About the 3 Win versions: I checked each with linux for viruses before and after install. All clean.
I will include the portable Recuva into my "xCopy" dir on each machine and USB stick for emergencies: it might help if something else fails, even if the GUI was worst IMO. Speed was best of all Win-tools, so it gives you more chances at no or minimal risk. Reccommended.

I will also install Pandora NOW on every machine: relatively small, free - do it now before I have to get something from my OS/programs partition, overwriting stuff there when installing. If I had not already payed for NtfsUndelete I might consider buying an USB stick for a portable version to ease MY install/deployment. IMO best compromize of the 3. Reccommended heavily.

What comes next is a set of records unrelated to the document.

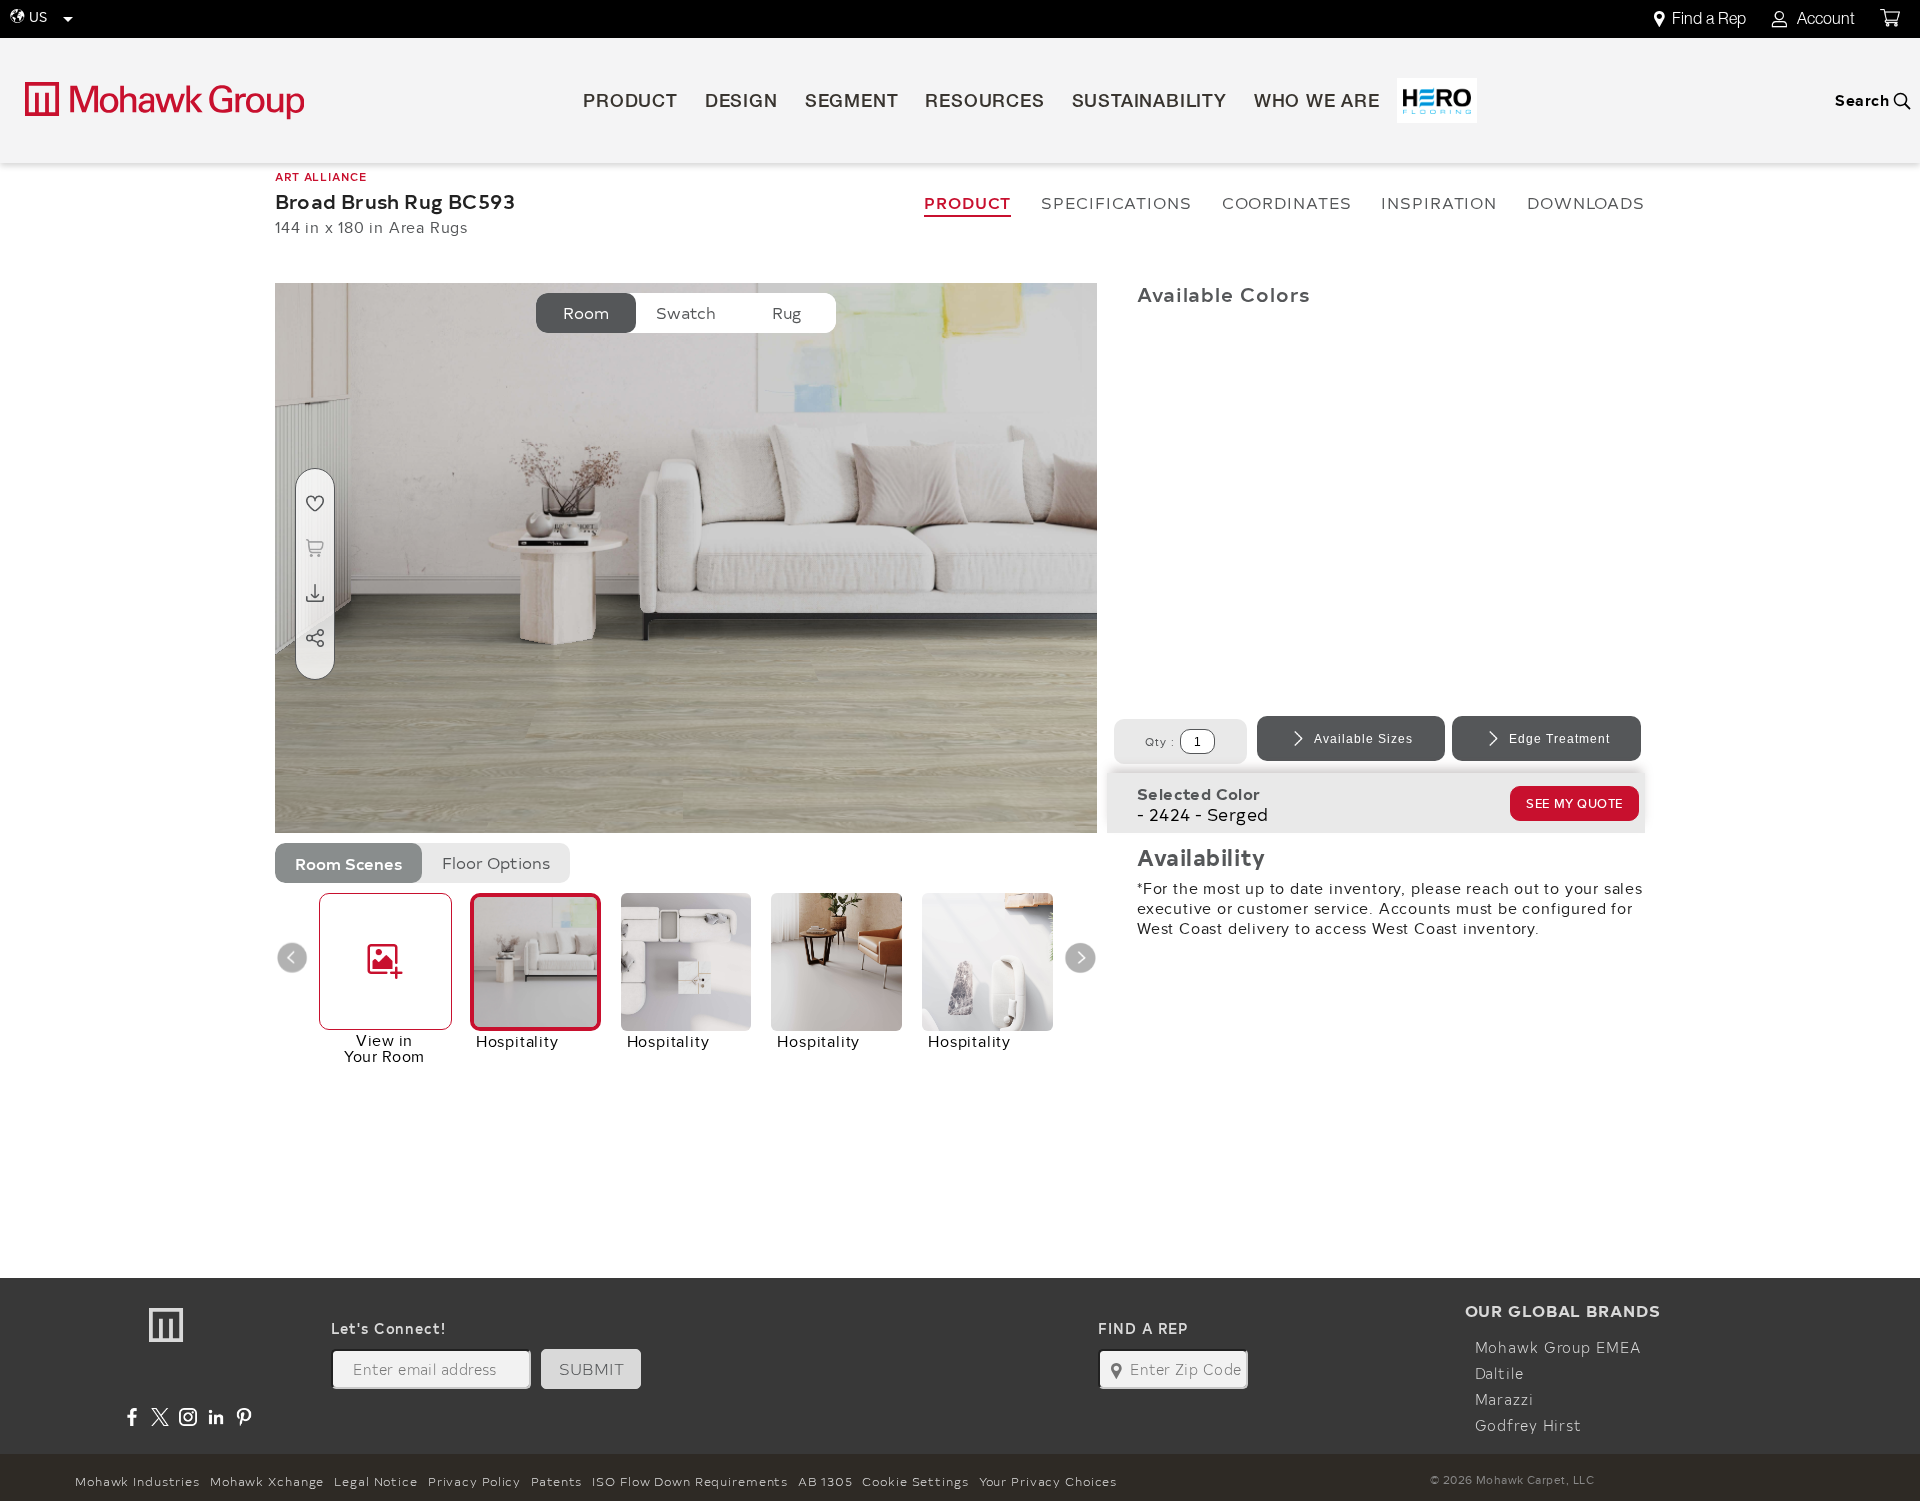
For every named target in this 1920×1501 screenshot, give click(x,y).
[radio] (586, 313)
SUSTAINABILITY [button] (1149, 103)
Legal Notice (376, 1481)
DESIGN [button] (741, 103)
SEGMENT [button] (852, 103)
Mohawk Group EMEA (1558, 1347)
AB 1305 (825, 1481)
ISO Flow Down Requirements (690, 1481)
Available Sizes (1363, 739)
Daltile (1499, 1373)
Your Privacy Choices (1048, 1481)
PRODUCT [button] (630, 103)
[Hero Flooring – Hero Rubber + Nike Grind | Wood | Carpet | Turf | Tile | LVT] (1437, 100)
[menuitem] (1711, 19)
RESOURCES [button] (984, 103)
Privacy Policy (474, 1481)
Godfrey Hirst (1528, 1425)
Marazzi (1504, 1399)
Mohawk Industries (137, 1481)
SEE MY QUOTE (1574, 803)
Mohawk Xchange (267, 1481)
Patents (556, 1481)
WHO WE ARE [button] (1317, 103)
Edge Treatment (1559, 739)
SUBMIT (592, 1368)
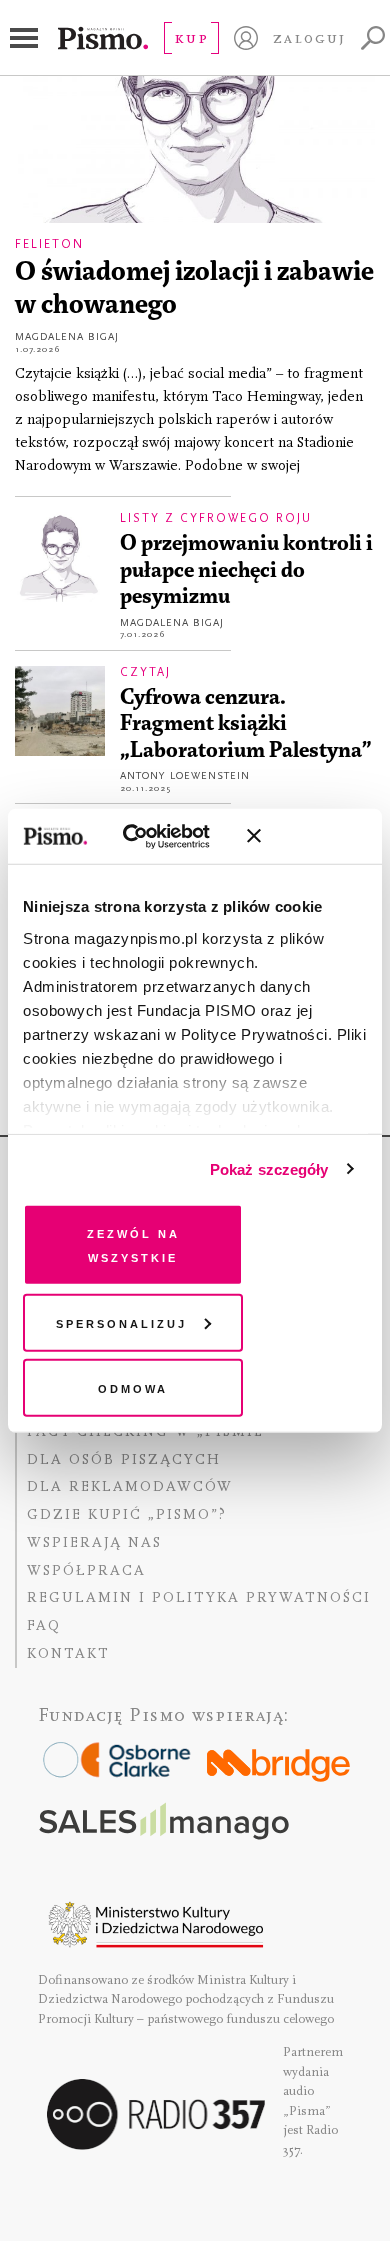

Going for Ntfsundelete for billable stuff was no mistake ***for this particular situation of being unprepared***. Will have to try if it will run on my other machines (was "installed", but program dir was on new external HD). Will have to see if after 1 year service/updates stops, but program still functions. GUI - as said IMO! - best with figuring out previous dir names, uncertain if slow copy speed might give better results on "less clean" deleted stuff. Was cheap enough, but if I had prepared myself better, would probably have not bought after finding that pandora and recuva found identical stuff. If it does NOT run on other machines because of missing things from install in registry, doubt I will buy it again in case of trouble on other machines internal HD problem, even if GUI is best. Might run it from installed machine with HD added as external via bridge. Reccommended, but the way it was monetarized left not a good impression. Nothing against getting money for your effort, even if other, less capable tools are free. But not as up-front as I like things to be. YMMV.

Personal Opinion: if I buy something, I want control over it, being runnable without trouble across all my machines/VM's. I want a license for me as a person, no strings attached, update period limited but runable forever with risk of problems if not updated and file formats change. I want SIMPLE portable install - xCopy via zip, easiest to check for virus in advance. YMMV and I hope you don't have to think about it when the shit already has hit the fan.

thomas

P.S. As there is no "OS" forum, put into vfp/setup-config, guessing more will read it there than Internet, Biz or Chatter - fits not really into each.